MOSCOW (Reuters) - Russian Foreign Minister Sergei Lavrov will visit China on Monday and Tuesday to discuss the war in Ukraine and the deepening partnership between Moscow and Beijing.
Talks between Lavrov and Chinese Foreign Minister Wang Yi, who extended the invitation to the Russian minister, will include bilateral cooperation as well as "hot topics", such as the crisis in Ukraine and the Asia-Pacific, the Russian Foreign Ministry said.
Reuters reported last month that Russian President Vladimir Putin will travel to China in May for talks with Chinese President Xi Jinping, in what could be the Kremlin chief's first overseas trip of his new presidential term.
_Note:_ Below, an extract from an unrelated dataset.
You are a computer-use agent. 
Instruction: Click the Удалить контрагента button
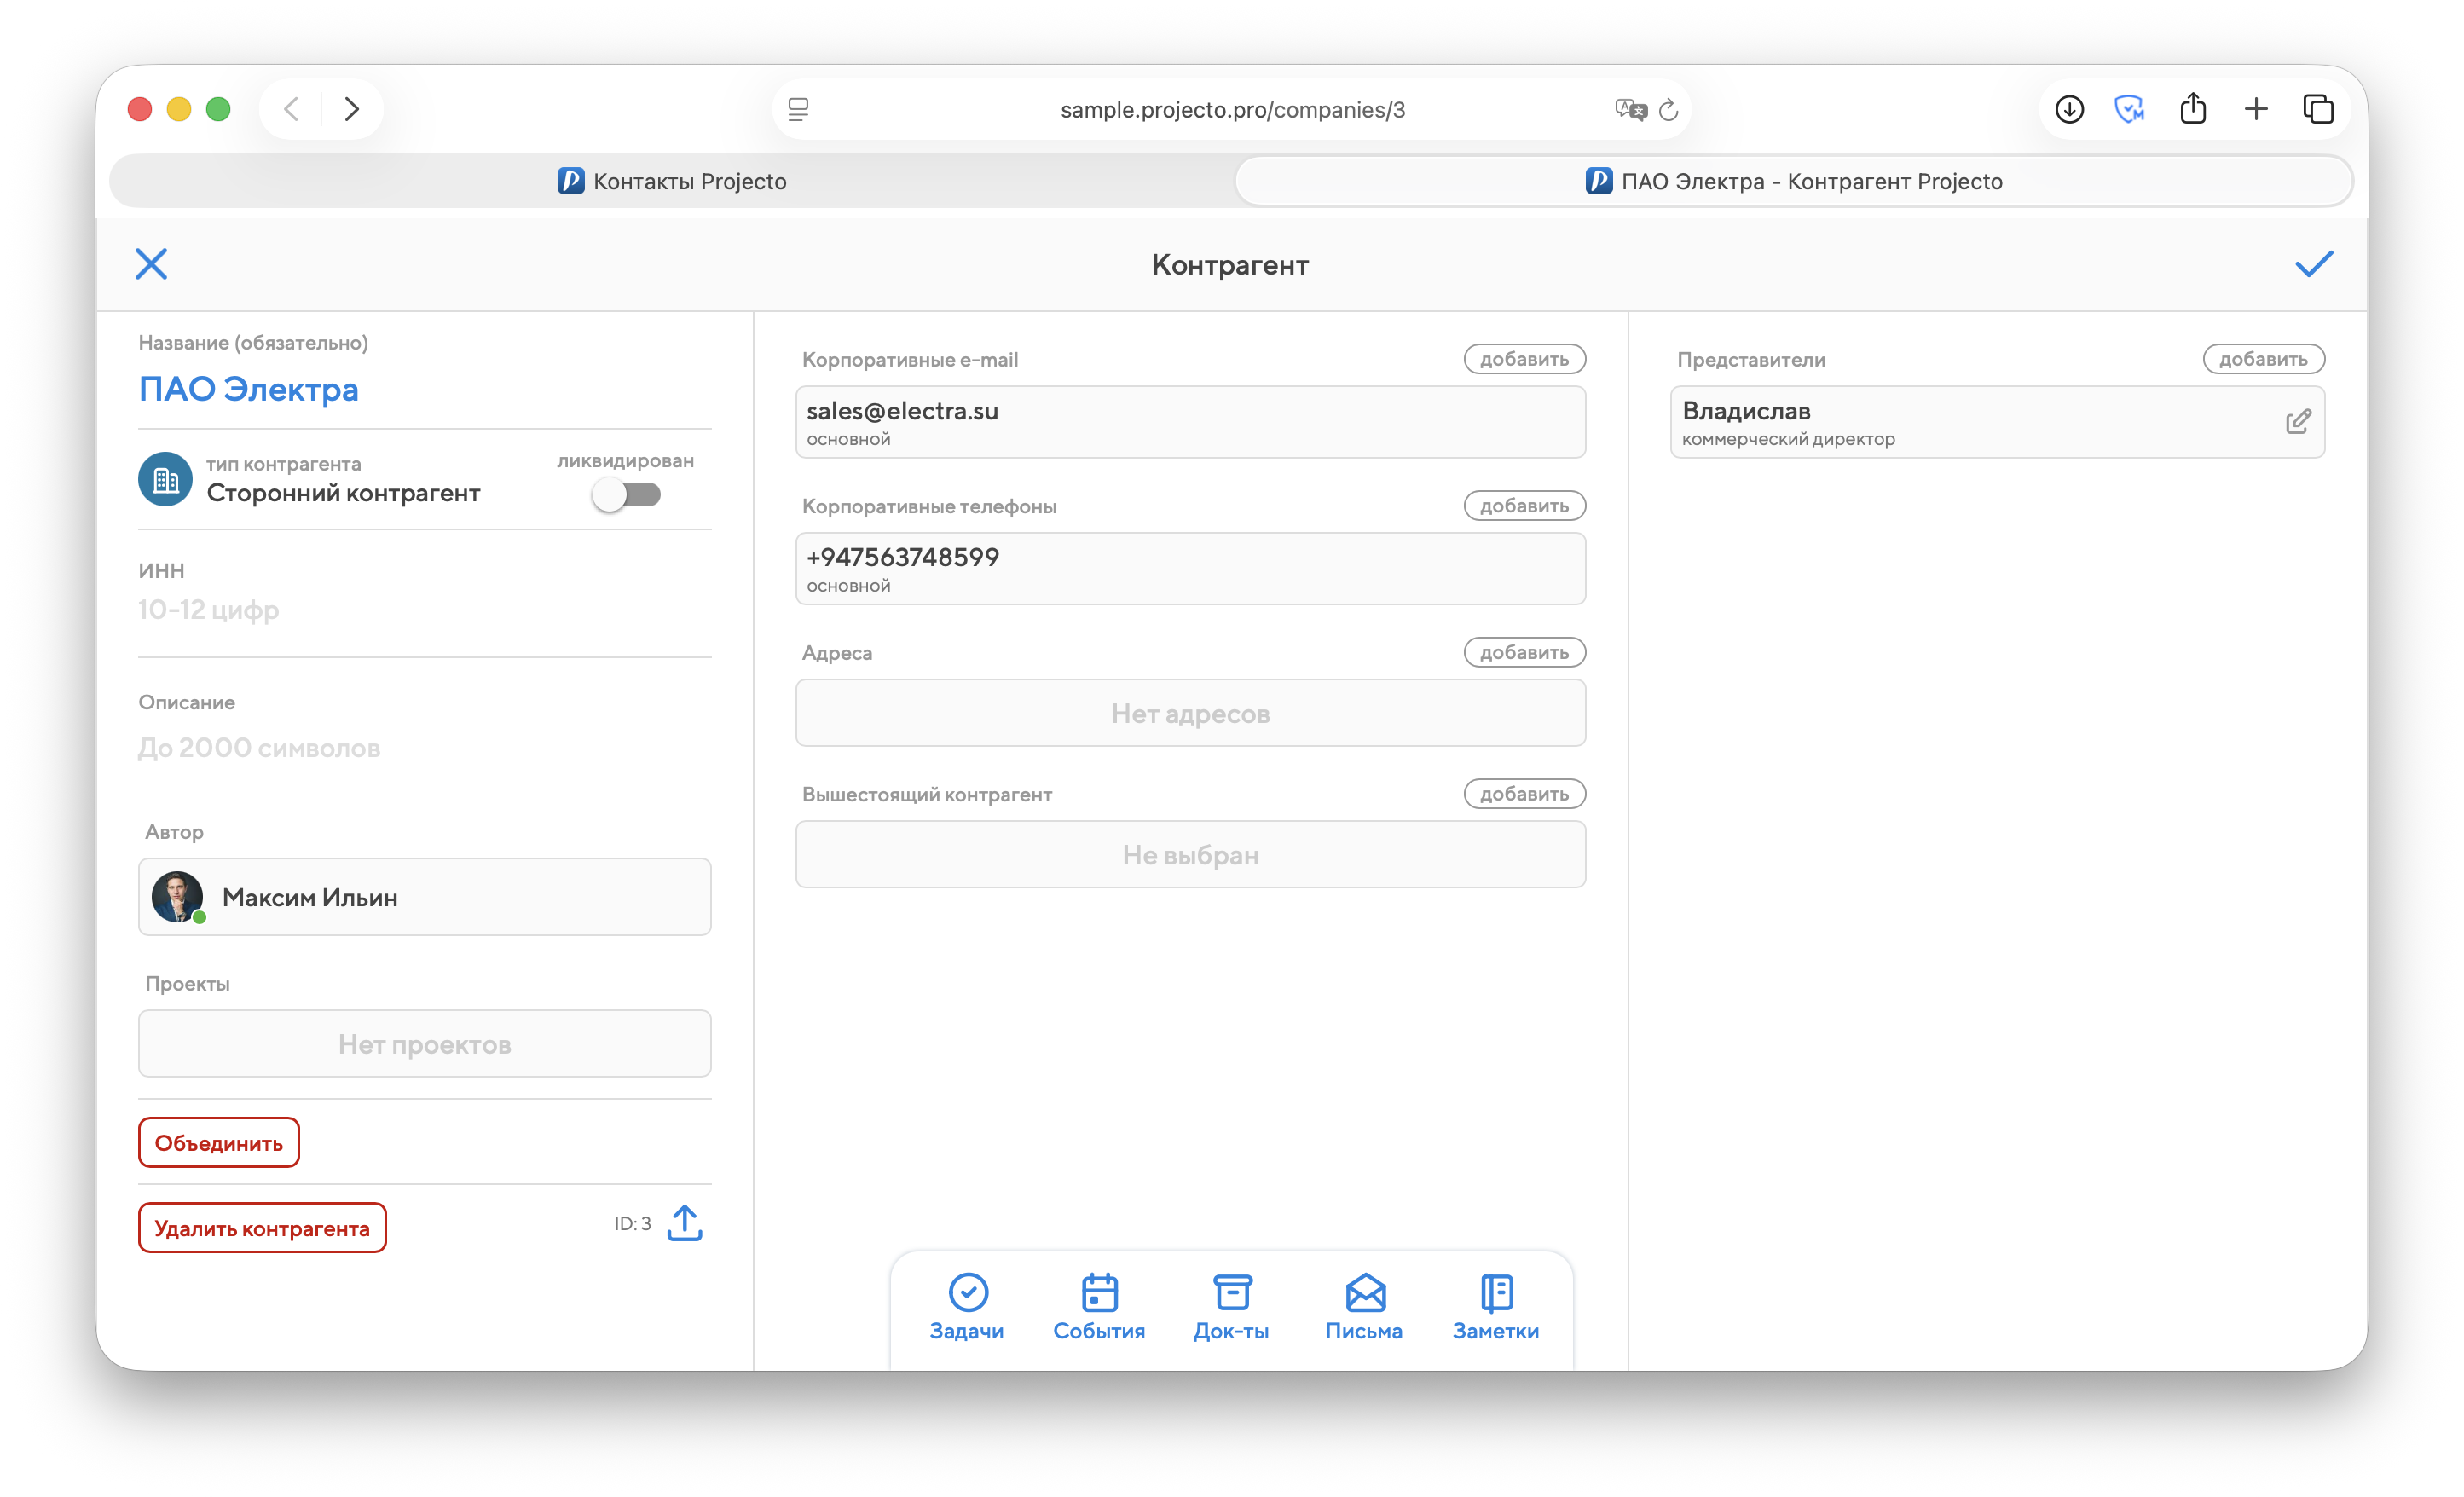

China and Russia declared a "no limits" partnership in February 2022 when Putin visited Beijing just days before he sent tens of thousands of troops into Ukraine, triggering the deadliest land war in Europe since World War Two.
The United States casts China as its biggest competitor and Russia as its biggest nation-state threat, while U.S. President Joe Biden argues that this century will be defined by an existential contest between democracies and autocracies.
Putin and Xi share a broad world view, which sees the West as decadent and in decline just as China challenges U.S. supremacy in everything from quantum computing and synthetic biology to espionage and hard military power.
China-Russian trade hit a record of $240.1 billion in 2023, up 26.3% from a year earlier, according to Chinese customs data. Chinese shipments to Russia jumped 46.9% in 2023 while imports from Russia rose 13%.
China-United States trade fell 11.6% to $664.5 billion in 2023, according to the Chinese customs data.
One year into the Ukraine war, China in 2023 published a 12-point position paper on settling the Ukraine crisis. Russia has said China's position is reasonable.
Switzerland in January agreed to hold a peace summit at the request of Ukrainian President Volodymyr Zelenskiy, who has put forward a peace formula that calls for a full Russian withdrawal from all territory controlled by Russian forces.
Reuters reported in February that Putin's suggestion of a ceasefire in Ukraine to freeze the war was rejected by the United States after contacts between intermediaries.
Moscow says that Zelenskiy's proposals amount to a ridiculous ultimatum and that the proposed meeting in Switzerland was being used by the West to try to garner support for Ukraine among the Global South.
Russia says that any peace in Ukraine would have to accept the reality of its control over just under one fifth of Ukraine and include a broader agreement on European security.
Ukraine says it will not rest until every last Russian soldier is ejected from its territory.